I'm reading some books on fear. Namely The Science of Fear by Daniel Gardner. The great praise it received is that it's as good as Gladwell. My goodness, at least it had no references so far to the Expert. However, I came across an idiot reference to one of the contrived Kahneman references that supposedly shows that fear is ubiquitous. The naval research bureau which reached such height with Osborne's stock market work, swings to the other side of the pendulum by supporting the masters of part whole biased answers to contrived question. The Kahneman group asks students: "heads you win 150, tails you lose 100." Would you take it. Amazingly to those who wish to show that rationality don't exist, the students don't take it.
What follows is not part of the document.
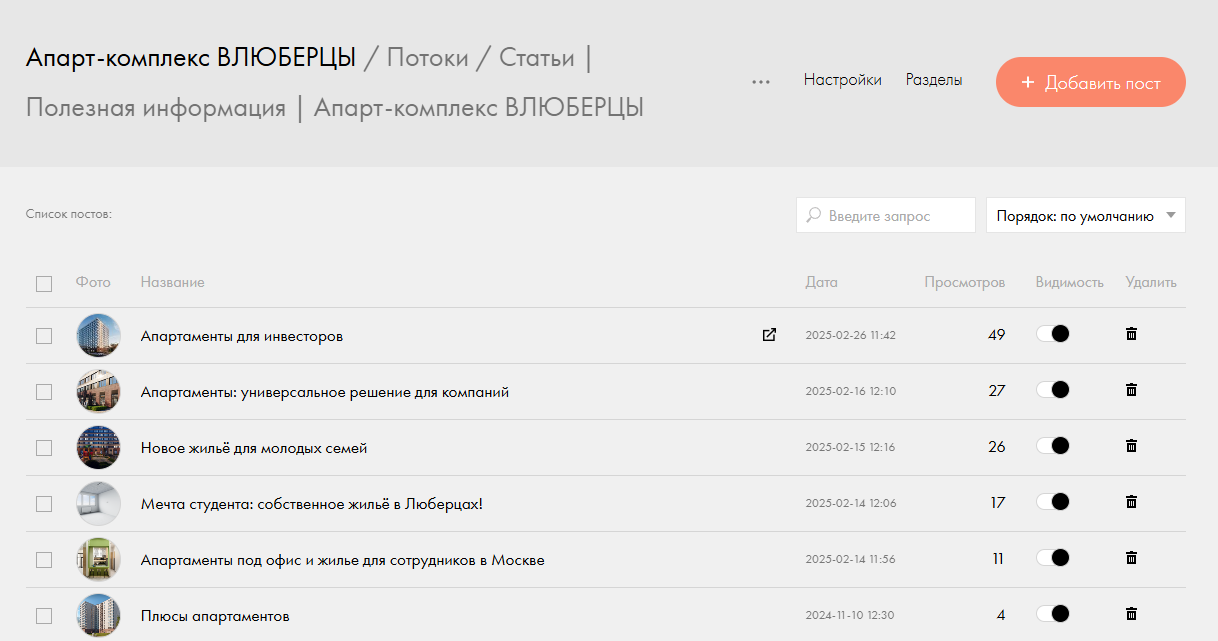Open thumbnail of 'Мечта студента' post
Screen dimensions: 1218x641
tap(98, 504)
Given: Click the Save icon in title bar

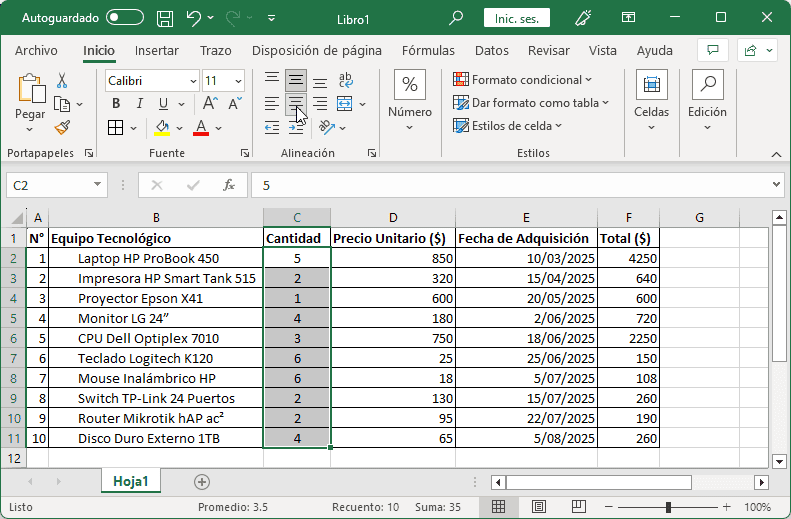Looking at the screenshot, I should tap(165, 18).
With these kinds of ridiculous questions and the choices to the answers are again designed by Pam Alikes to guarantee that the hypothesis will be chosen, the supposed irrationality is built; :"Why Investors Make the Wrong Choice".

What kind of world do we live in when the very rational response of students that they don't have 100 bucks to lose, or their liquidity doesn't permit it relative to frat parties, beer and dates, leads to a whole science of behavioral irrationality which Arnold Zellner tells me is called the promiscuous science around the faculty clubs at Chicago.

Gary Rogan writes: 

Everything makes perfect sense especially the buy and hold conclusion and the fear factor, and the useless behaviorist bias experiments and the whole aura of ridiculousness of the same behaviorist conclusions being rehashed as new science for over 30 years, but I'm still searching for some way to see whether markets have a purpose. To me they seem to just exist. What gives them purpose? Why do they have to have any more purpose than the ocean which you can surf, in which you can swim and fish and ride boats, or drown or lose a house if it's next to it?

Anatoly Veltman adds: 

An intriguing subject to be sure, and I'm certain that someone will be able to quantify fear. Personally, I only get fearful at dizzying new highs — not at scary lows. But yes, the mass psychology seems to err on that count.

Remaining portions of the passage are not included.